Many accounting procedures are based on allocations. Cost allocations can be made over several time periods or within a single time period. For example: in financial accounting, a building’s cost is allocated through depreciation charges over its useful or service life. This process is necessary to fulfill the matching principle. In cost accounting, production overhead costs are allocated within a period through the use of predictors or cost drivers to products or services. This process reflects application of the cost principle, which requires that all production or acquisition costs attach to the units produced, services rendered, or units purchased.

 

Overhead costs are allocated to cost objects for three reasons:

(1) to determine a full cost of the cost object.

(2) to motivate the manager in charge of the cost object to manage it efficiently. 

(3) to compare alternative courses of action for management planning, controlling, and decision making.

 

The first reason relates to financial statement valuations. Under generally accepted accounting principles (GAAP), “full cost” must include allocated production overhead. In contrast, the assignment of non-factory overhead costs to products is not normally allowed under GAAP. The other two reasons for overhead allocations are related to internal purposes and, thus, no hard-and-fast rules apply to the overhead allocation process.

Regardless of why overhead costs are allocated, the method and basis of the allocation process should be rational and systematic so that the resulting information is useful for product costing and managerial purposes. Traditionally, the information generated for satisfying the “full cost” objective was also used for the second and third objectives. However, because the first purpose is externally focused and the others are internally focused, different methods can be used to provide different costs for different needs.

■ Task statement ■
Transcribe everything in the accounting passage from "Many accounting procedures" down to "manage it efficiently.". The material that comes next is separate and unrelated to the accounting passage.

■ Data shown ■
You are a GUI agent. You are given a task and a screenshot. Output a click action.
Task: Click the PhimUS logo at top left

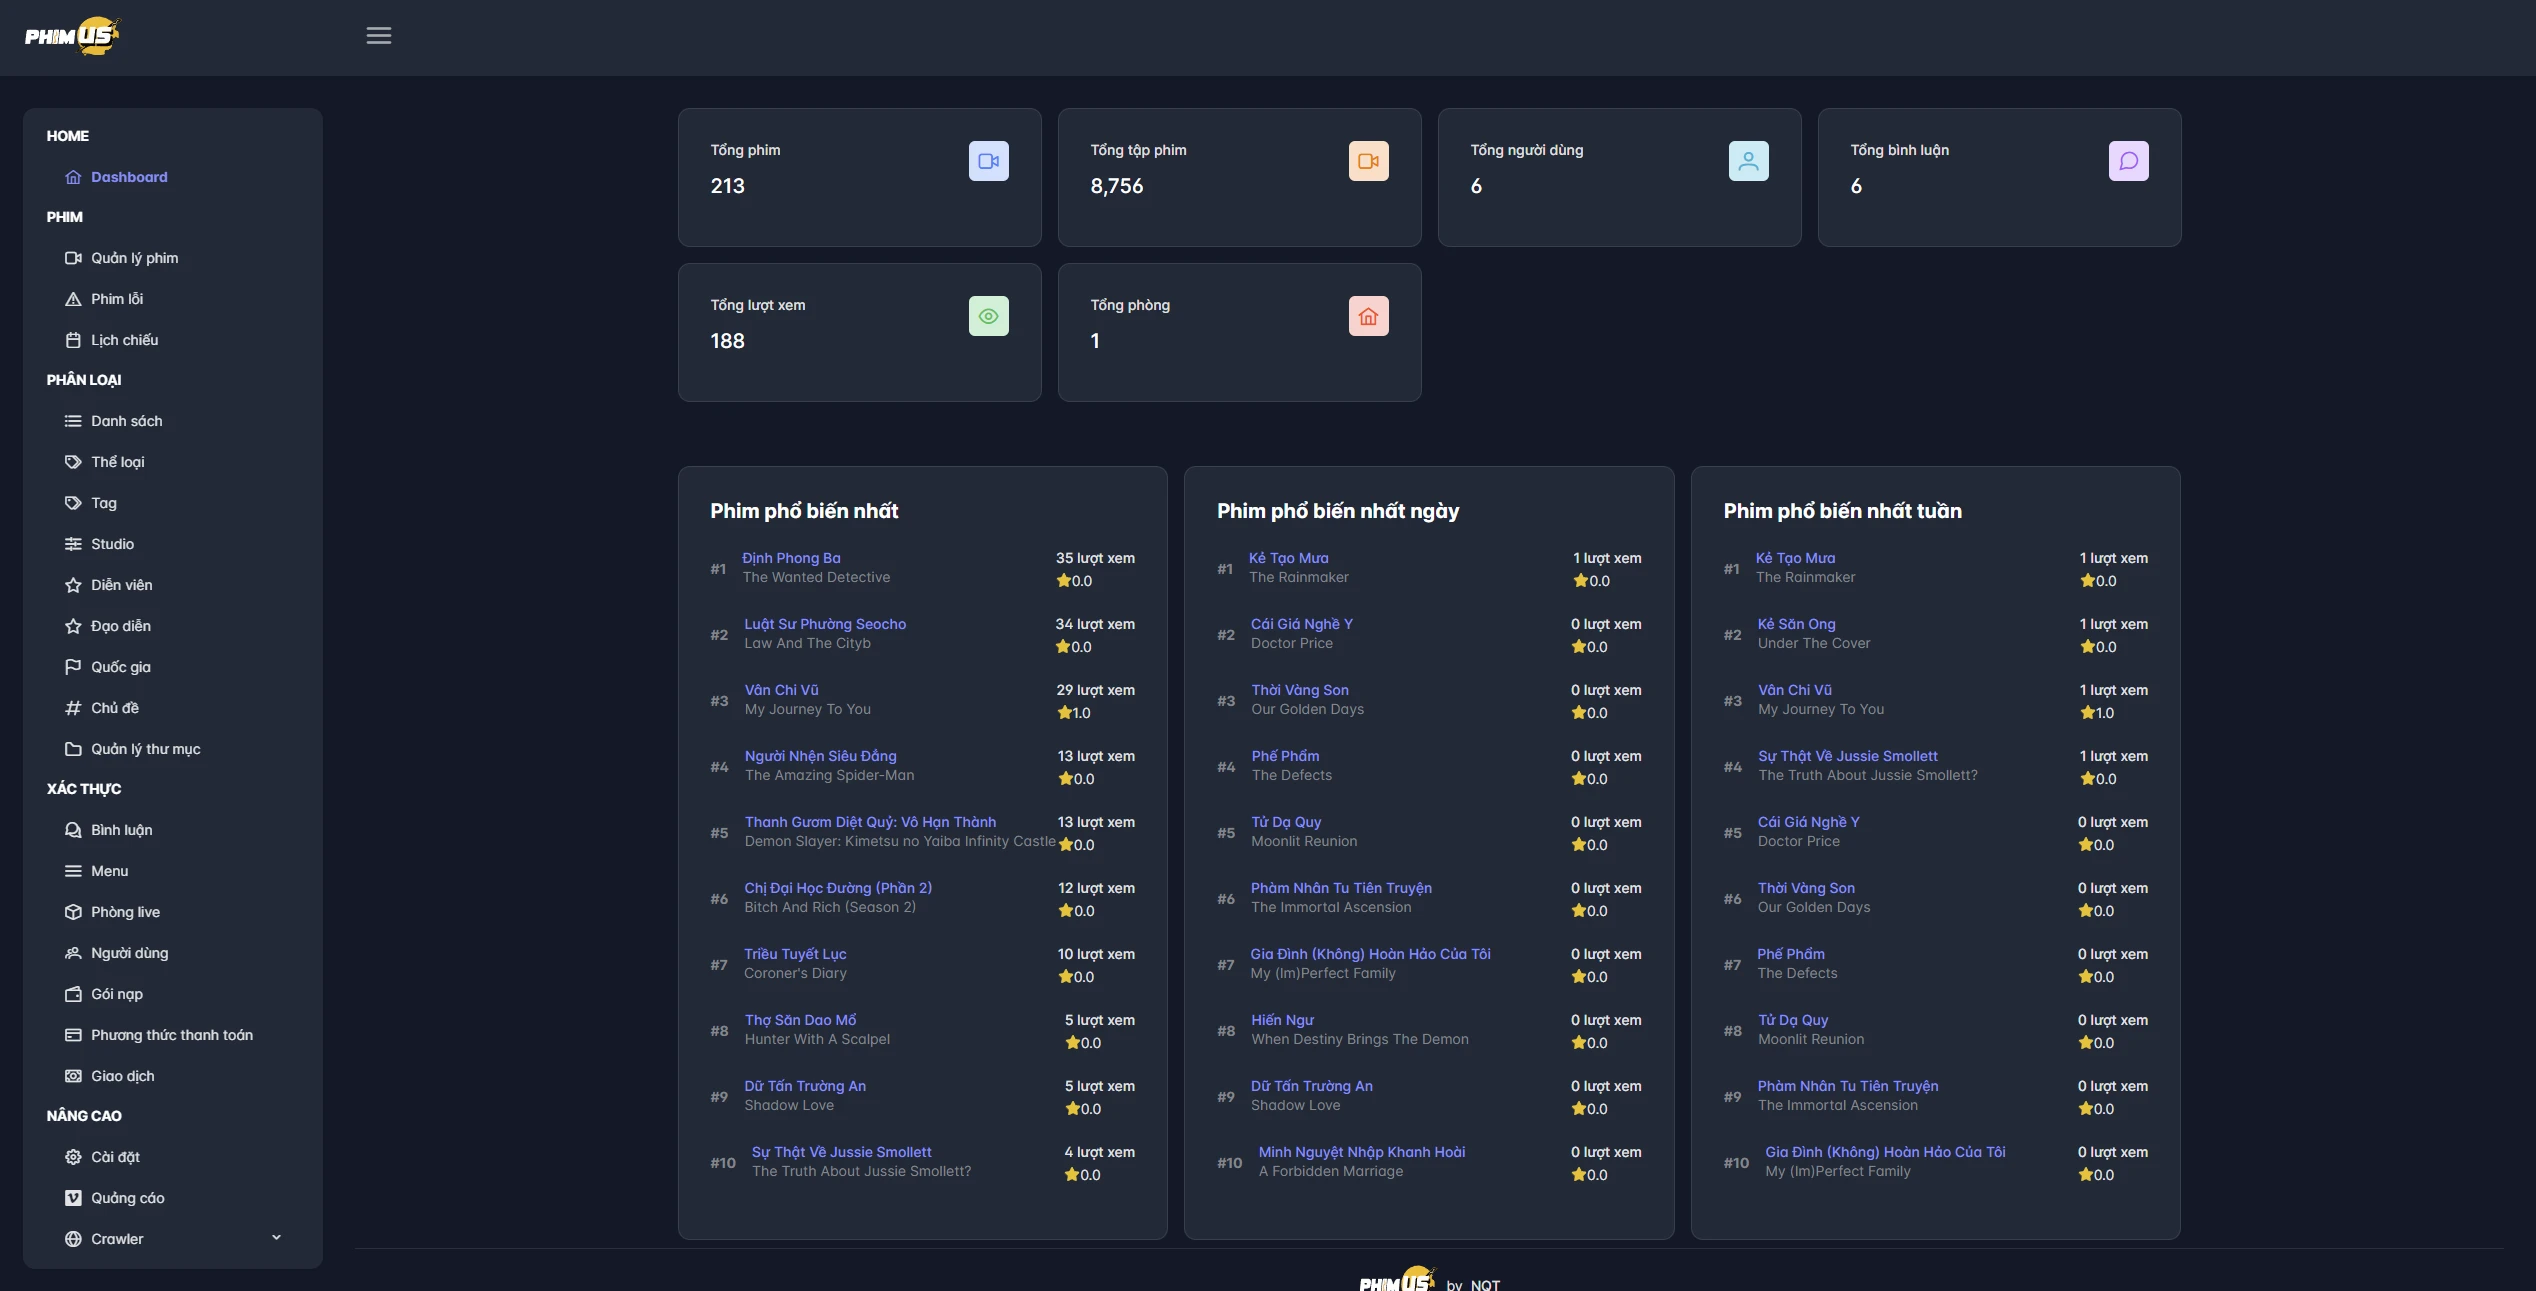point(74,36)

■ Expected answer ■
Many accounting procedures are based on allocations. Cost allocations can be made over several time periods or within a single time period. For example: in financial accounting, a building’s cost is allocated through depreciation charges over its useful or service life. This process is necessary to fulfill the matching principle. In cost accounting, production overhead costs are allocated within a period through the use of predictors or cost drivers to products or services. This process reflects application of the cost principle, which requires that all production or acquisition costs attach to the units produced, services rendered, or units purchased.

 

Overhead costs are allocated to cost objects for three reasons:

(1) to determine a full cost of the cost object.

(2) to motivate the manager in charge of the cost object to manage it efficiently.